Here is how we invoke one of the background inngest functions available.

This code below is basically the entry point towards how inngest keeps track of the background functions we would execute in future.

import { serve } from "inngest/next";
import { inngest } from "@/app/api/config/inngest_client";

...

export const { GET, POST, PUT } = serve({
  client: inngest,
  functions: [
    inngest_hashmind_main_function,
    inngest_article_coverimage_generation_function,
    inngest_article_content_generation_function,
    inngest_publish_article_function,
    inngest_update_article_content_function,
    inngest_update_article_coverImage_function,
    inngest_update_article_title_function,
    inngest_delete_article_function,
  ],
});

While this code below shows how one of the function is created and ready to be invoked.
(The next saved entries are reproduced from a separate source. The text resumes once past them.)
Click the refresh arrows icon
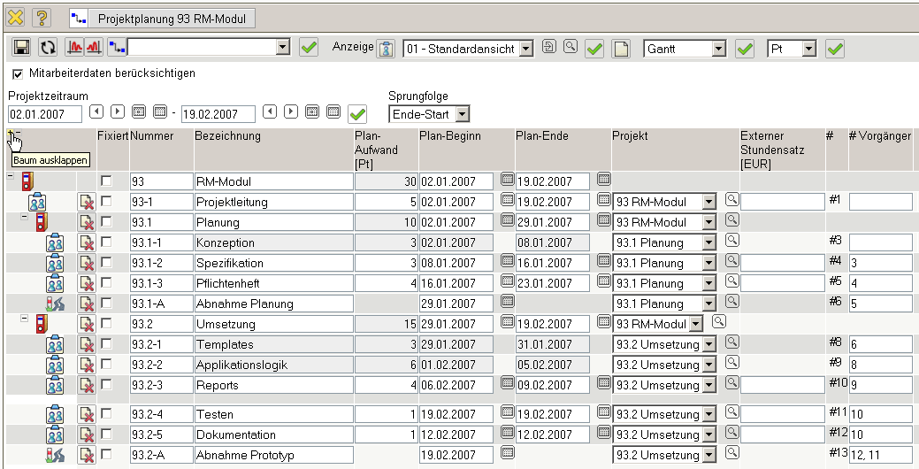The height and width of the screenshot is (469, 919). click(48, 48)
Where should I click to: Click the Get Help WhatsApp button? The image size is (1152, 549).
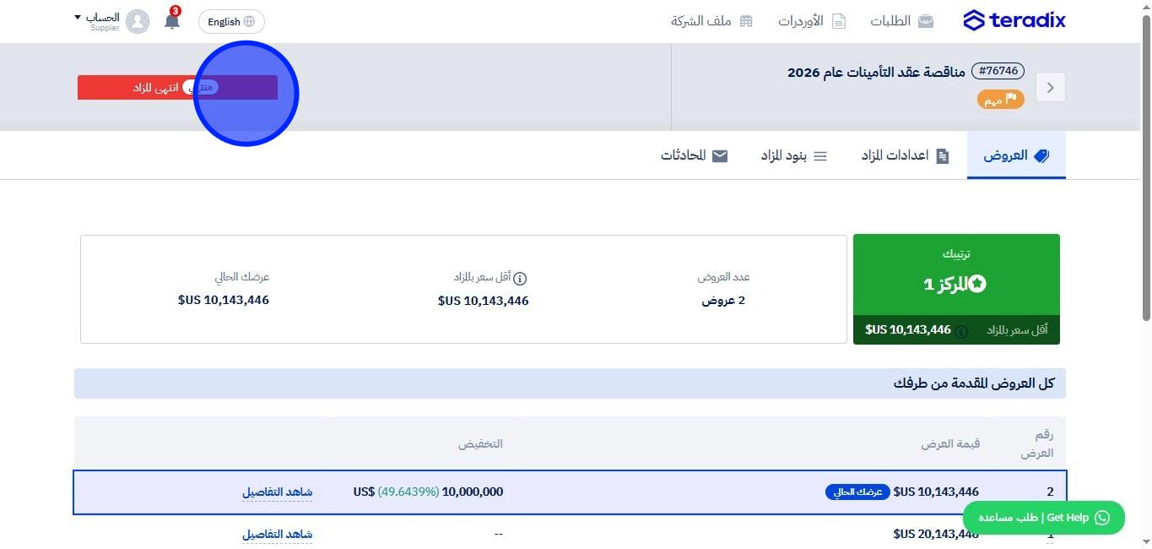point(1043,518)
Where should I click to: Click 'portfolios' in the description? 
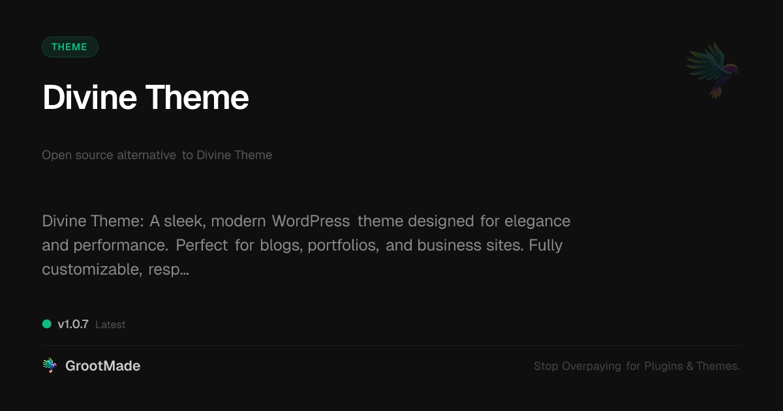[x=343, y=245]
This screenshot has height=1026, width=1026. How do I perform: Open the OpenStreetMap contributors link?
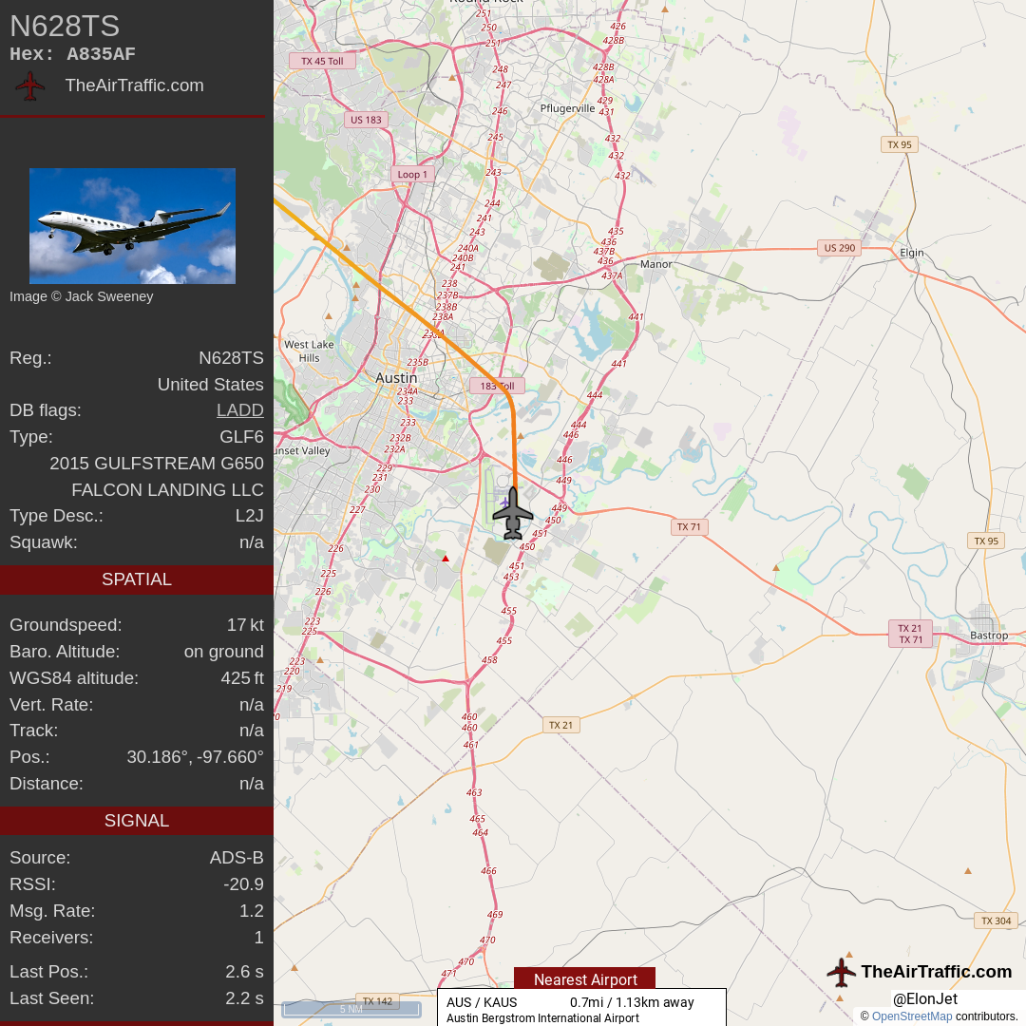point(912,1017)
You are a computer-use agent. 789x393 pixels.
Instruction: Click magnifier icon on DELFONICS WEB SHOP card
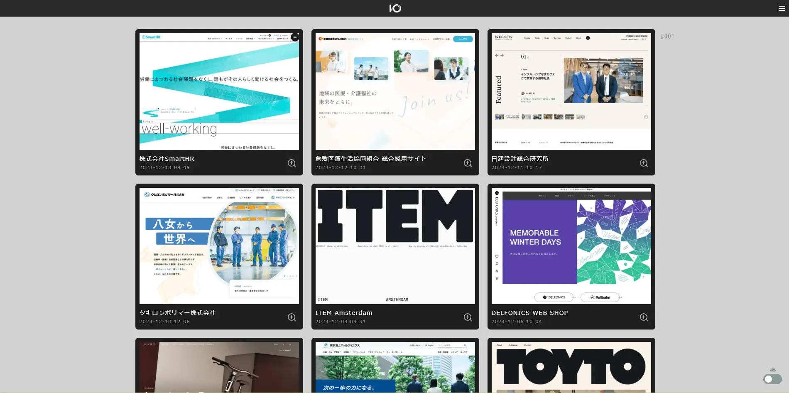(644, 317)
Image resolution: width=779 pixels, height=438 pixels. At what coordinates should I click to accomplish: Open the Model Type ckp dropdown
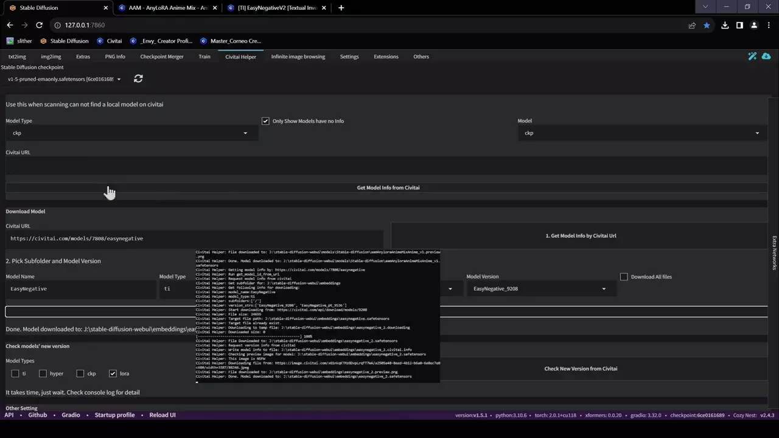point(131,133)
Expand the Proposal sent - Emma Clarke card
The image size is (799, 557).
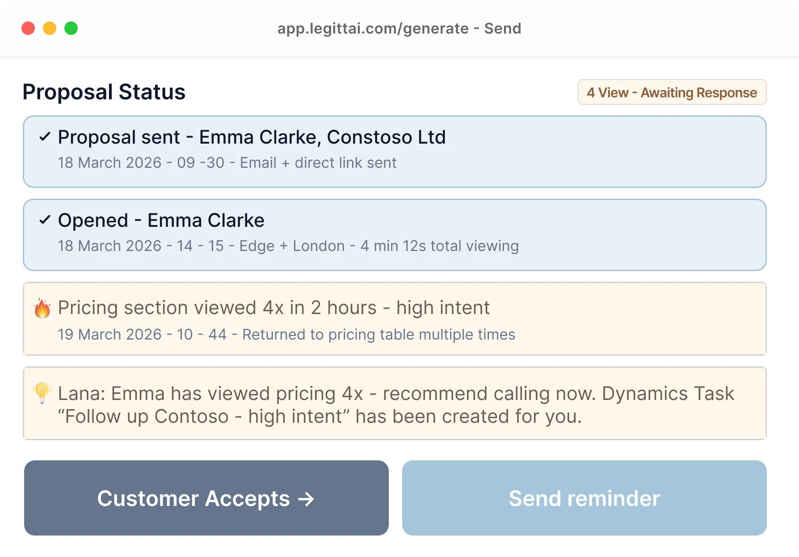pos(394,152)
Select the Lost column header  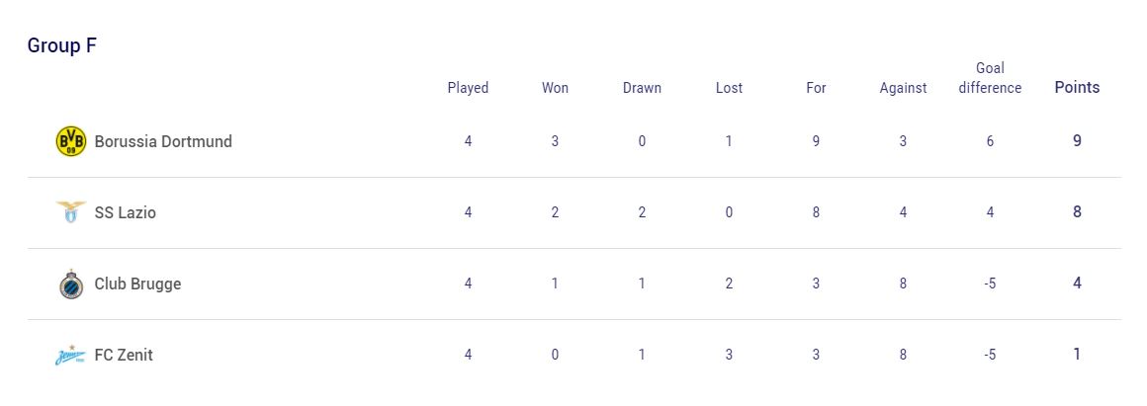(x=729, y=88)
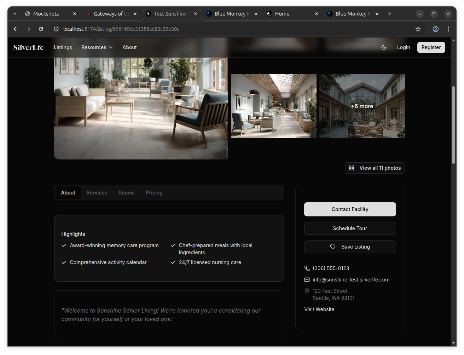Screen dimensions: 464x355
Task: Open Chrome three-dot menu
Action: 448,29
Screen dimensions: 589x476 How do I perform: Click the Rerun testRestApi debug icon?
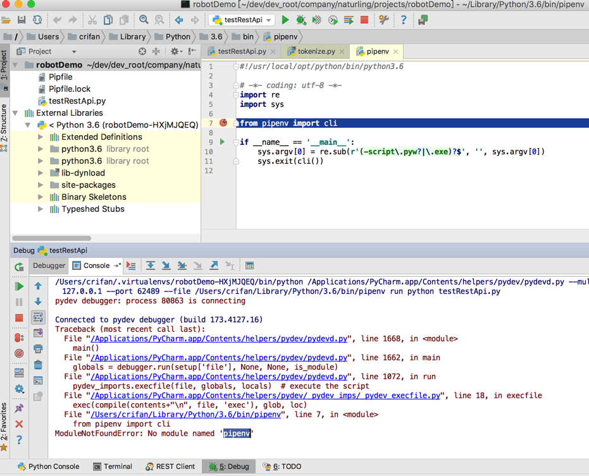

export const inngest_hashmind_main_function = inngest.createFunction(
  {
    id: "hashmind-main-function",
  },
  { event: "hashmind/main" },
  async ({ event, step }) => {
    // invoke article coverimage generation function first
    await step.invoke("hashmind/article-coverimage.creation", {
      function: inngest_article_coverimage_generation_function,
      data: {
        subtitle: event.data.subtitle,
        keywords: event.data.keywords,
        userId: event.data.userId,
        title: event.data.title,
        jobId: event.data.jobId,
      },
    });

    return {};
  }
);

...
// other functions below

On a high level, this functions are capable of retrying theirselves if it fails, has shown in the image below:

Inngest provides a better UI to monitor and track each of this jobs as seen in the image below

Publishing Article to Hashnode

Once the function mean’t for publishingArticle is invoked, we simply do some checking’s and simply call the hashnodeService method responsible for handling that as seen below:

 const publishArticle = await hashnodeService.createPost({
     title: title as string,
     subtitle: subtitle as string,
     contentMarkdown: content as string,
     slug,
     apiKey: user?.settings?.hashnode_token as string,
     publicationId: user?.settings?.hashnode_pub_id as string,
     coverImageOptions: {
       coverImageURL: coverImage as string,
     },
     metaTags: {
       title: title as string,
       description: subtitle as string,
       image: coverImage as string,
     },
     tags: [{ id: hashnodeTagId }],
   });

This is basically the last event that get called during the article generation phase which is why we have access to the content , title , coverImageUrl ..etc

The code below shows the method responsible for publishing article to hashnode

 async createPost({
     title,
     subtitle,
     contentMarkdown,
     slug,
     publicationId,
     apiKey,
     ...config
   }: CreatePostType) {
     if (!apiKey || !publicationId) {
       throw new HttpException(
         RESPONSE_CODE.ERROR_CREATING_POST,
         `Unauthorized, missing api key or publication id`,
         401
       );
     }

     const funcResp: FuncResp = { error: null, success: null, data: null };
     try {
       const reqBody = {
         query: `mutation PublishPost($input: PublishPostInput!) {
             publishPost(input: $input) {
               post {
                 id
                 url
                 author {
                   username
                 }
                 cuid
               }
             }
         }`,
         variables: {
           input: {
             title,
             subtitle,
             publicationId,
             contentMarkdown,
             // replace any unwanted characters like ', ", etc
             slug: slug?.replace(/[^a-zA-Z0-9-]/g, "") ?? "",
             ...config,
           },
         },
       };

       const resp = await $http({
         method: "POST",
         data: reqBody,
         headers: {
           Authorization: apiKey,
         },
       });

       const respData = resp.data;

       if (respData.errors) {
         console.log(respData.errors[0]);
         throw new HttpException(
           RESPONSE_CODE.ERROR_CREATING_POST,
           `Something went wrong creating article. ${respData.errors[0].message}`,
           400
         );
       }

       funcResp.success = "Article created successfully";
       funcResp.data = respData?.data?.publishPost.post as PublishedArtRespData;
       return funcResp;
     } catch (e: any) {
       const msg = e.response?.data?.errors[0]?.message ?? e.message;
       console.log(msg, e.response?.data);
       throw new HttpException(
         RESPONSE_CODE.ERROR_CREATING_POST,
         `Something went wrong creating article.`,
         400
       );
     }
   }

We simply call the hashnode graphql PublishPost mutation and pass in every necessary properties.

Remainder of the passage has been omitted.